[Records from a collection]

****************

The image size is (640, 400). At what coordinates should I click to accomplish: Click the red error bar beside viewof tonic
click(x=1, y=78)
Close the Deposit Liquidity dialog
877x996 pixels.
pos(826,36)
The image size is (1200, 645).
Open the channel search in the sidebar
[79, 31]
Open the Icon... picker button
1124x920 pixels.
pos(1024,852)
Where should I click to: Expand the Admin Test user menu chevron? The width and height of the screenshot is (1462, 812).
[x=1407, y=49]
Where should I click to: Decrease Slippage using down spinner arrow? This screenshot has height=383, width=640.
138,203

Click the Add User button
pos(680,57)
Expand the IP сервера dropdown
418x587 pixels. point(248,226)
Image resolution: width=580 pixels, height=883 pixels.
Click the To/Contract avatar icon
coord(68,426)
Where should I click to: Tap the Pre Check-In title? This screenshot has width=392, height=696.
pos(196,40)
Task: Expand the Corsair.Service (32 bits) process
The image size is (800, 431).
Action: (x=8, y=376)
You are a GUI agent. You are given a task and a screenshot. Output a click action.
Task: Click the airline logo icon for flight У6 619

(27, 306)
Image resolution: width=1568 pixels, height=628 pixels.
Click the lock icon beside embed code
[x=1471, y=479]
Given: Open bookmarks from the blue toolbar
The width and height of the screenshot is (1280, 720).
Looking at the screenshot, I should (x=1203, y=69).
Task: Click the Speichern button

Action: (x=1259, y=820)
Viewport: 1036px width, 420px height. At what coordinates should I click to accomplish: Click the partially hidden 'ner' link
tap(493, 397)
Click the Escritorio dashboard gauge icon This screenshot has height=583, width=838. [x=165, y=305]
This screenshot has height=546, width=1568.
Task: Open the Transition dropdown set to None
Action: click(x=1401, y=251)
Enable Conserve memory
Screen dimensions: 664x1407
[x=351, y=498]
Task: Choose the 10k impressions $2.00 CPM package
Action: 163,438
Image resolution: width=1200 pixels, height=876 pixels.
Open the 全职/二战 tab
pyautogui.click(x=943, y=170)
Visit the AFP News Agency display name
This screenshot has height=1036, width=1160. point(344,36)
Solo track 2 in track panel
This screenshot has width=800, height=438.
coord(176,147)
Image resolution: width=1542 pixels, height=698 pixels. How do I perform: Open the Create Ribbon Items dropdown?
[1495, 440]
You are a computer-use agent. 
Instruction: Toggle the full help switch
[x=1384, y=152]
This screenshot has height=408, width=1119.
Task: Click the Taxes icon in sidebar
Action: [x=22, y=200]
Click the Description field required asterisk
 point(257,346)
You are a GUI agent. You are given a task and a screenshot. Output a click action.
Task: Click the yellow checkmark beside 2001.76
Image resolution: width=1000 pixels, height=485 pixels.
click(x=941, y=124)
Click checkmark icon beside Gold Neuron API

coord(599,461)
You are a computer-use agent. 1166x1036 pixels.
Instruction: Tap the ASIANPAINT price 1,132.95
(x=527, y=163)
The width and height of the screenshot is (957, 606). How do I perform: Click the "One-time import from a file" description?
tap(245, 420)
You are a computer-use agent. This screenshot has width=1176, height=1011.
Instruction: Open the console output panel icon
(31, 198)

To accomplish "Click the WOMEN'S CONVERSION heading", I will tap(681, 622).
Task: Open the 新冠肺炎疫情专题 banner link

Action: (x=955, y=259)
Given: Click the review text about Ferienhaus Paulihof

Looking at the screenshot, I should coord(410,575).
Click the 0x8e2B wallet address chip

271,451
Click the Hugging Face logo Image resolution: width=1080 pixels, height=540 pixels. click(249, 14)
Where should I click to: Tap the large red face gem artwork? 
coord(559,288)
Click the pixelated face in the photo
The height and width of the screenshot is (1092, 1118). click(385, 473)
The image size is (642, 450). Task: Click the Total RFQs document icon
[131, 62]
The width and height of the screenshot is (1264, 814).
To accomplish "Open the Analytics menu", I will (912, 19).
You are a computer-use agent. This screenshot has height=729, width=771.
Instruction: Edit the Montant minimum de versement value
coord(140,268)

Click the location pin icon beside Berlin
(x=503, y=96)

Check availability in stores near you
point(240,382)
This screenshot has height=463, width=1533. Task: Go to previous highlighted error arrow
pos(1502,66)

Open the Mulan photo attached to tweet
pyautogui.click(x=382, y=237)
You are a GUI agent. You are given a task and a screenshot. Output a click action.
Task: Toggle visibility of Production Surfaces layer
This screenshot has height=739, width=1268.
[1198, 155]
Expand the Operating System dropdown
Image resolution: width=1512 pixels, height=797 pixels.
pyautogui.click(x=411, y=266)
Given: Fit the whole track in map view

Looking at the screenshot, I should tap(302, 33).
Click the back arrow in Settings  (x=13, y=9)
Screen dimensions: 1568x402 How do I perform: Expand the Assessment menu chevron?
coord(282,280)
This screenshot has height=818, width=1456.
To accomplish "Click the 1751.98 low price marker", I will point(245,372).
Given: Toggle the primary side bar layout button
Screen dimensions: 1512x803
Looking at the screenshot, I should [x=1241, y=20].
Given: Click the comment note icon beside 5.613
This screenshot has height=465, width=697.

****************

▶ _Exercise objective_
Every record, from the first to the last, should be transcribed exactly.

▶ _Written solution_
The image size is (640, 400). At what coordinates should I click to accomplish: Click the red error bar beside viewof tonic
click(x=1, y=78)
Close the Deposit Liquidity dialog
877x996 pixels.
pos(826,36)
The image size is (1200, 645).
Open the channel search in the sidebar
[79, 31]
Open the Icon... picker button
1124x920 pixels.
pos(1024,852)
Where should I click to: Expand the Admin Test user menu chevron? The width and height of the screenshot is (1462, 812).
[x=1407, y=49]
Where should I click to: Decrease Slippage using down spinner arrow? This screenshot has height=383, width=640.
138,203

Click the Add User button
pos(680,57)
Expand the IP сервера dropdown
418x587 pixels. point(248,226)
Image resolution: width=580 pixels, height=883 pixels.
Click the To/Contract avatar icon
coord(68,426)
Where should I click to: Tap the Pre Check-In title? This screenshot has width=392, height=696.
pos(196,40)
Task: Expand the Corsair.Service (32 bits) process
The image size is (800, 431).
Action: (x=8, y=376)
You are a GUI agent. You are given a task and a screenshot. Output a click action.
Task: Click the airline logo icon for flight У6 619

(27, 306)
Image resolution: width=1568 pixels, height=628 pixels.
Click the lock icon beside embed code
[x=1471, y=479]
Given: Open bookmarks from the blue toolbar
The width and height of the screenshot is (1280, 720).
Looking at the screenshot, I should (x=1203, y=69).
Task: Click the Speichern button

Action: (x=1259, y=820)
Viewport: 1036px width, 420px height. At what coordinates should I click to accomplish: Click the partially hidden 'ner' link
tap(493, 397)
Click the Escritorio dashboard gauge icon This screenshot has height=583, width=838. [x=165, y=305]
This screenshot has height=546, width=1568.
Task: Open the Transition dropdown set to None
Action: click(x=1401, y=251)
Enable Conserve memory
Screen dimensions: 664x1407
[x=351, y=498]
Task: Choose the 10k impressions $2.00 CPM package
Action: 163,438
Image resolution: width=1200 pixels, height=876 pixels.
Open the 全职/二战 tab
pyautogui.click(x=943, y=170)
Visit the AFP News Agency display name
This screenshot has height=1036, width=1160. point(344,36)
Solo track 2 in track panel
This screenshot has width=800, height=438.
coord(176,147)
Image resolution: width=1542 pixels, height=698 pixels. How do I perform: Open the Create Ribbon Items dropdown?
[1495, 440]
You are a computer-use agent. 
Instruction: Toggle the full help switch
[x=1384, y=152]
This screenshot has height=408, width=1119.
Task: Click the Taxes icon in sidebar
Action: [x=22, y=200]
Click the Description field required asterisk
 point(257,346)
You are a GUI agent. You are given a task and a screenshot. Output a click action.
Task: Click the yellow checkmark beside 2001.76
Image resolution: width=1000 pixels, height=485 pixels.
click(x=941, y=124)
Click checkmark icon beside Gold Neuron API

coord(599,461)
You are a computer-use agent. 1166x1036 pixels.
Instruction: Tap the ASIANPAINT price 1,132.95
(x=527, y=163)
The width and height of the screenshot is (957, 606). How do I perform: Click the "One-time import from a file" description?
tap(245, 420)
You are a computer-use agent. This screenshot has width=1176, height=1011.
Instruction: Open the console output panel icon
(31, 198)

To accomplish "Click the WOMEN'S CONVERSION heading", I will tap(681, 622).
Task: Open the 新冠肺炎疫情专题 banner link

Action: (x=955, y=259)
Given: Click the review text about Ferienhaus Paulihof

Looking at the screenshot, I should coord(410,575).
Click the 0x8e2B wallet address chip

271,451
Click the Hugging Face logo Image resolution: width=1080 pixels, height=540 pixels. click(249, 14)
Where should I click to: Tap the large red face gem artwork? 
coord(559,288)
Click the pixelated face in the photo
The height and width of the screenshot is (1092, 1118). click(385, 473)
The image size is (642, 450). Task: Click the Total RFQs document icon
[131, 62]
The width and height of the screenshot is (1264, 814).
To accomplish "Open the Analytics menu", I will (912, 19).
You are a computer-use agent. This screenshot has height=729, width=771.
Instruction: Edit the Montant minimum de versement value
coord(140,268)

Click the location pin icon beside Berlin
(x=503, y=96)

Check availability in stores near you
point(240,382)
This screenshot has height=463, width=1533. Task: Go to previous highlighted error arrow
pos(1502,66)

Open the Mulan photo attached to tweet
pyautogui.click(x=382, y=237)
You are a GUI agent. You are given a task and a screenshot. Output a click action.
Task: Toggle visibility of Production Surfaces layer
This screenshot has height=739, width=1268.
[1198, 155]
Expand the Operating System dropdown
Image resolution: width=1512 pixels, height=797 pixels.
pyautogui.click(x=411, y=266)
Given: Fit the whole track in map view

Looking at the screenshot, I should tap(302, 33).
Click the back arrow in Settings  (x=13, y=9)
Screen dimensions: 1568x402 How do I perform: Expand the Assessment menu chevron?
coord(282,280)
This screenshot has height=818, width=1456.
To accomplish "Click the 1751.98 low price marker", I will point(245,372).
Given: Toggle the primary side bar layout button
Screen dimensions: 1512x803
Looking at the screenshot, I should [x=1241, y=20].
Given: Click the comment note icon beside 5.613
This screenshot has height=465, width=697.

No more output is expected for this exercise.